I just learnt today in a Distributed Systems class that there is an address space allocated for every user by the kernel, and if a user wants to get the su privilege, he needs to shift to the kernel address space.
Is this the basis for buffer overflow attacks, where a user, if exceeds his address space, may be able to access the kernel address space or just overwrite it?
A process cannot read or write or branch outside its memory. That means it can't access the memory of other processes, or unallocated memory, or kernel memory. So even if an attacker triggers a buffer overflow in a process and is able to execute arbitrary code in that process's context, that doesn't give the attacker kernel-level access.
There is one way out: processes can make system calls. The exact manner in which system calls are made depends on the OS and the processor type; in its simplest form, the processor has a “system call” instruction. which branches to a particular address where the kernel has installed the system call handling code.

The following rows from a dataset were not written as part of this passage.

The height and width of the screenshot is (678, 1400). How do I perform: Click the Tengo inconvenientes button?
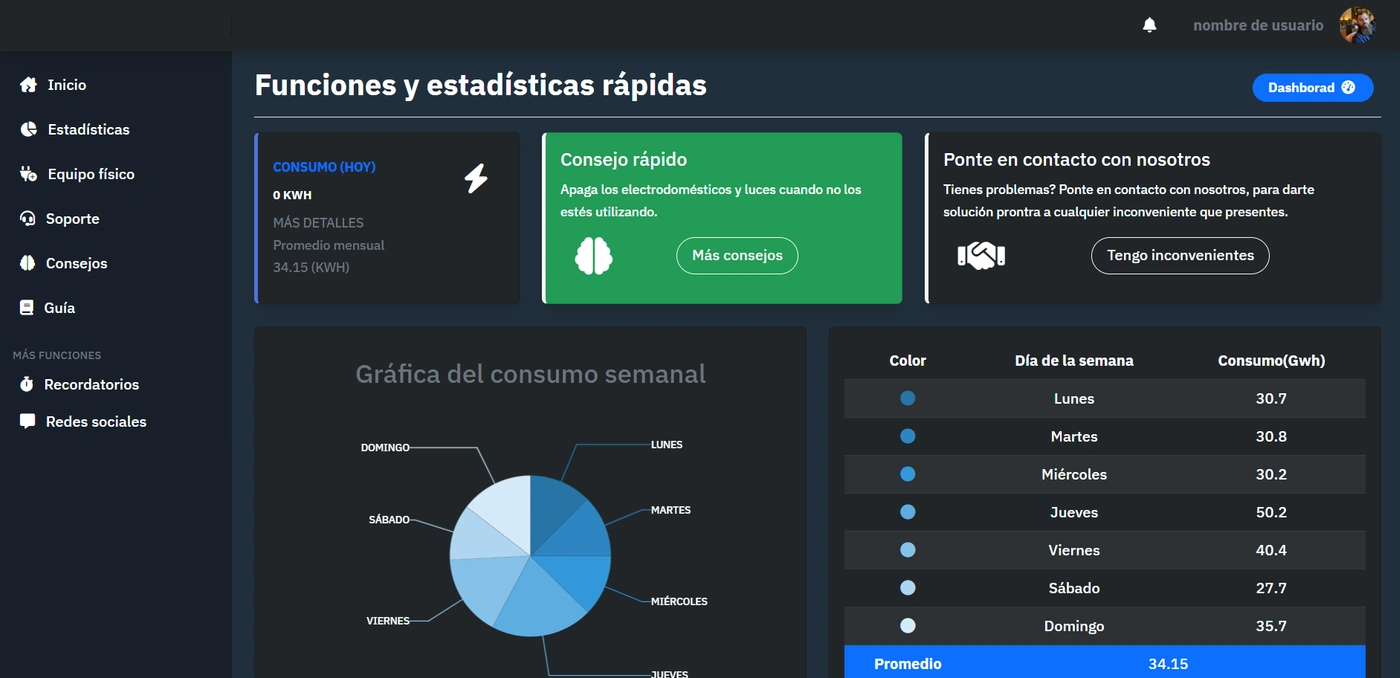pyautogui.click(x=1180, y=255)
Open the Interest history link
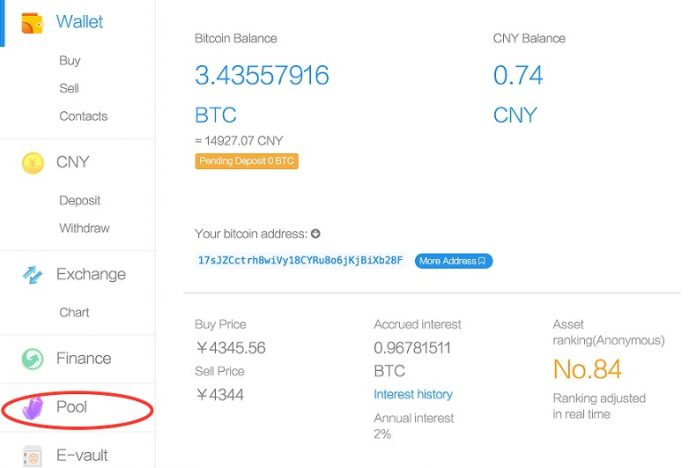The height and width of the screenshot is (468, 696). pyautogui.click(x=413, y=394)
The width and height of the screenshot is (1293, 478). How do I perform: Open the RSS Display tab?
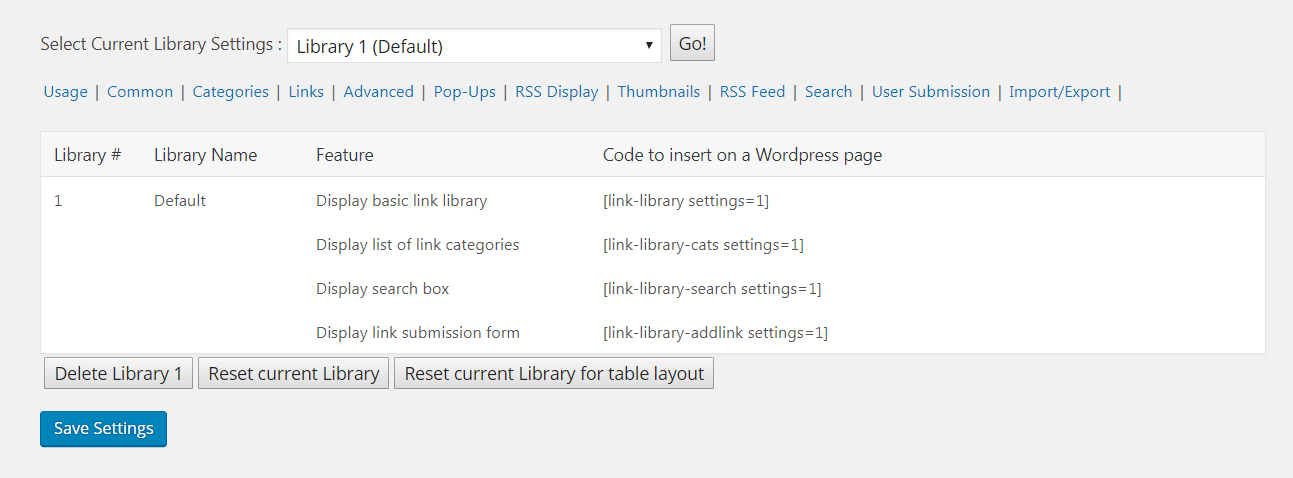pyautogui.click(x=556, y=92)
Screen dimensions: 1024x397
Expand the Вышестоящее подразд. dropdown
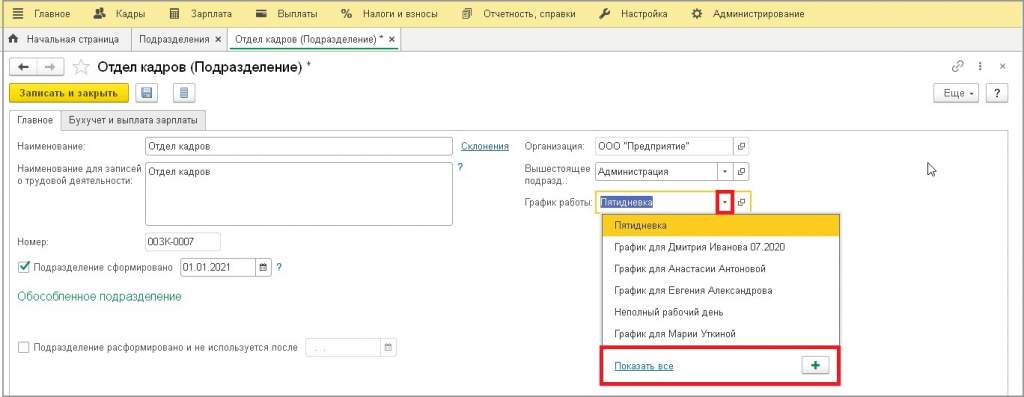pos(725,172)
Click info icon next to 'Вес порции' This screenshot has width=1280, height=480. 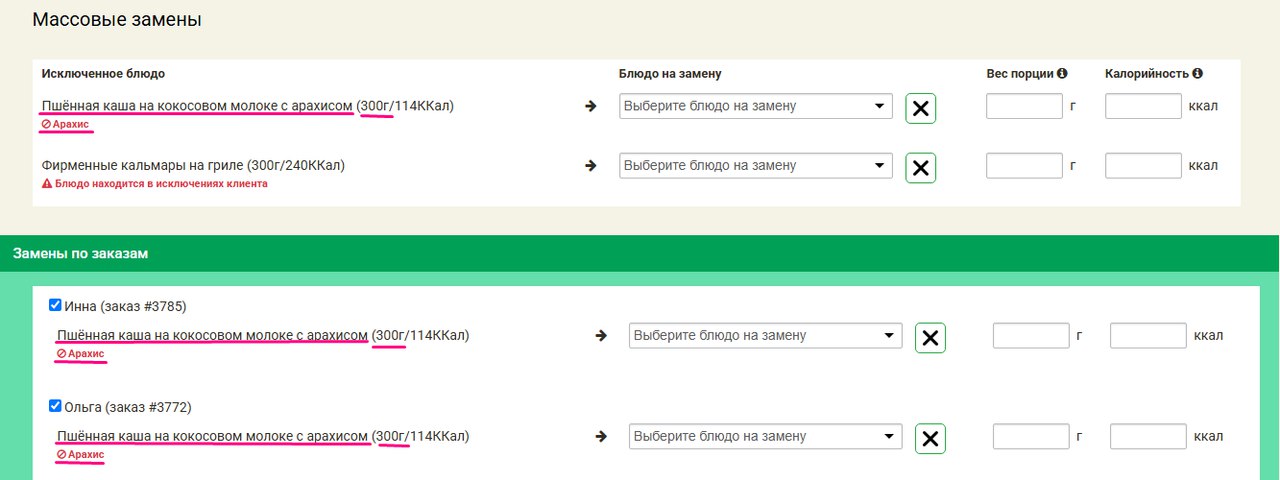pyautogui.click(x=1062, y=73)
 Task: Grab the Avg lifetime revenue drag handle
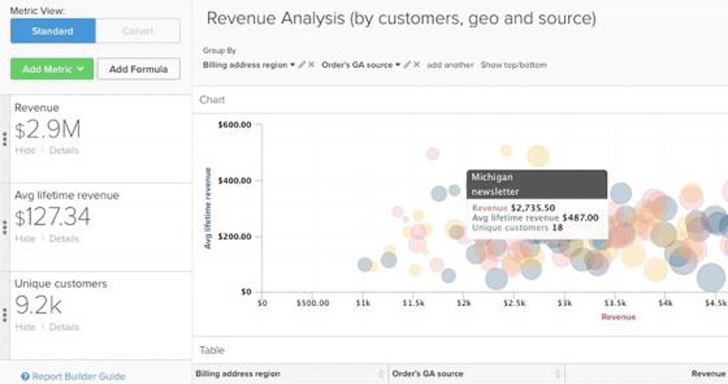point(5,227)
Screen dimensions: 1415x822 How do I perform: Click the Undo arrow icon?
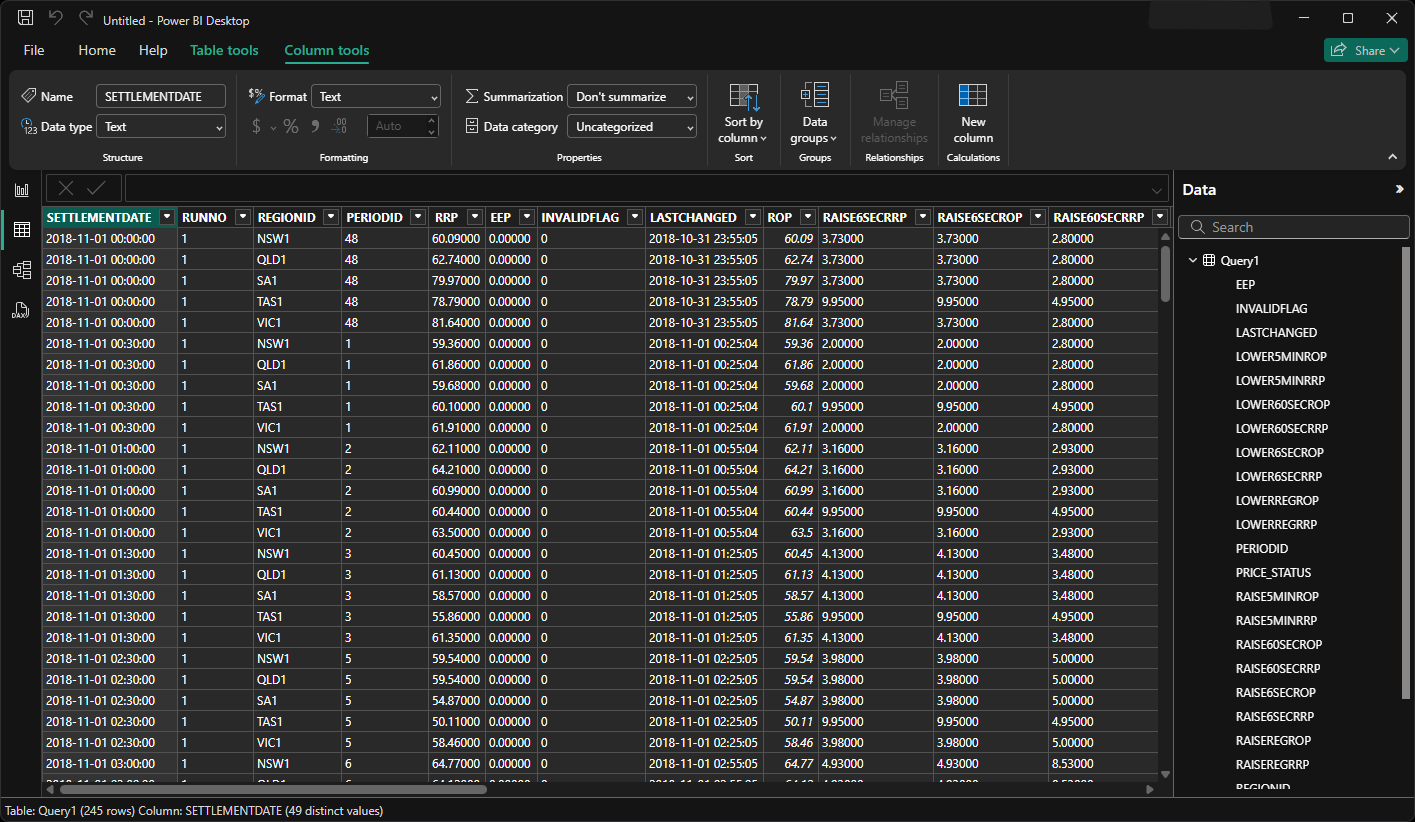[x=56, y=19]
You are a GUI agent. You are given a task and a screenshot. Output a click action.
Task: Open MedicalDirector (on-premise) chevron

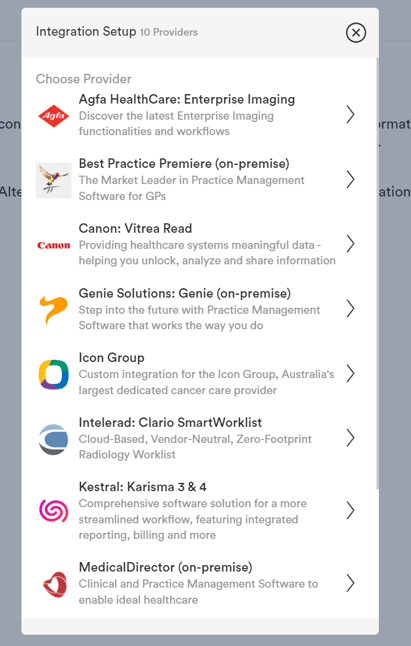(x=350, y=583)
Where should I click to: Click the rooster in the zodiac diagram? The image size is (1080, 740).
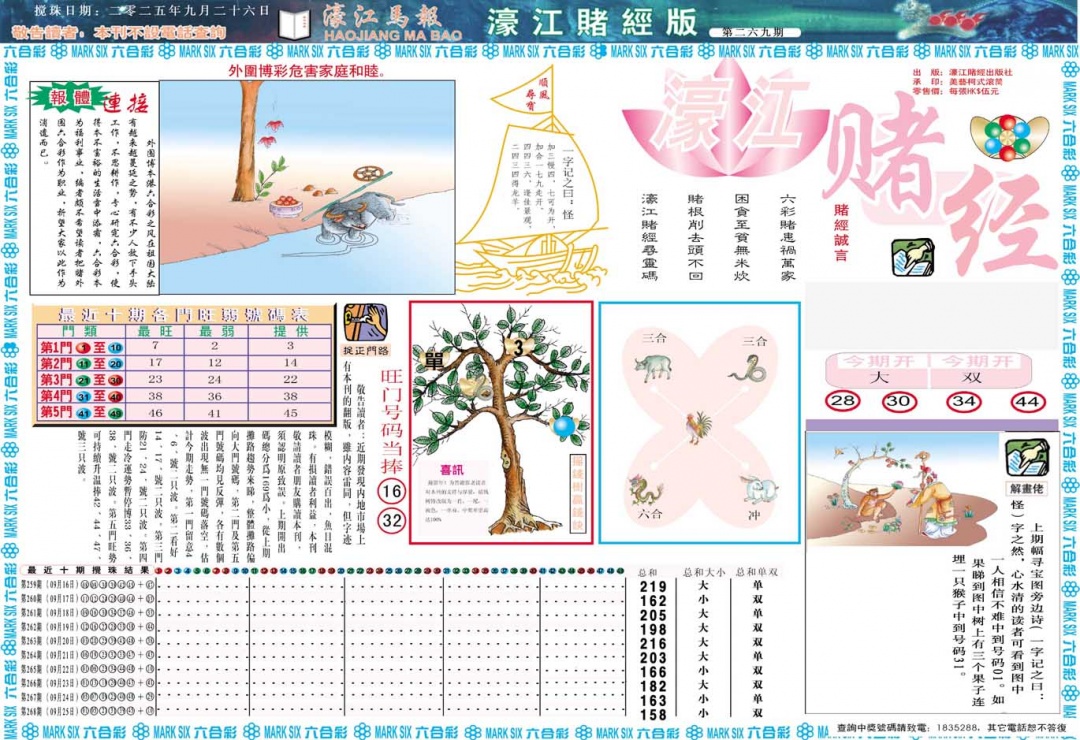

When the system call is performed, the processor changes the access permissions on memory. This way the kernel runs with elevated privileges, including the ability to read, write and branch to all memory, and the ability to access hardware devices. Again, the details of how the privilege elevation is performed depends highly on how the system call implemented on a particular platform; for example, the processor might keep two access control tables (one for user space and one for kernel space) and the system call instruction might switch between these two tables.
The kernel code that handles system calls decodes the arguments passed the process (how the arguments is passed is again highly platform-dependent). It may happen that the system call does validate these arguments properly. For example, if the kernel expects an array argument and does not check that the whole array fits into the process's address space, that may lead to an ordinary process performing a buffer overflow attack against the kernel, and being able to execute kernel code of its choosing.
For a remote attacker to gain kernel-level access generally requires exploiting two vulnerabilities, one in a networked process and one in the kernel. Occasionally there is a bug in the kernel network processing code that permits a one-step attack.
No. Kernel space is protected on most architectures by processor and, unless there is an error in operating system, the attempt to write there would result in termination of process.
The buffer overflow attack (usually) overwrites the return address of function which breaks the control flow in hands of attacker.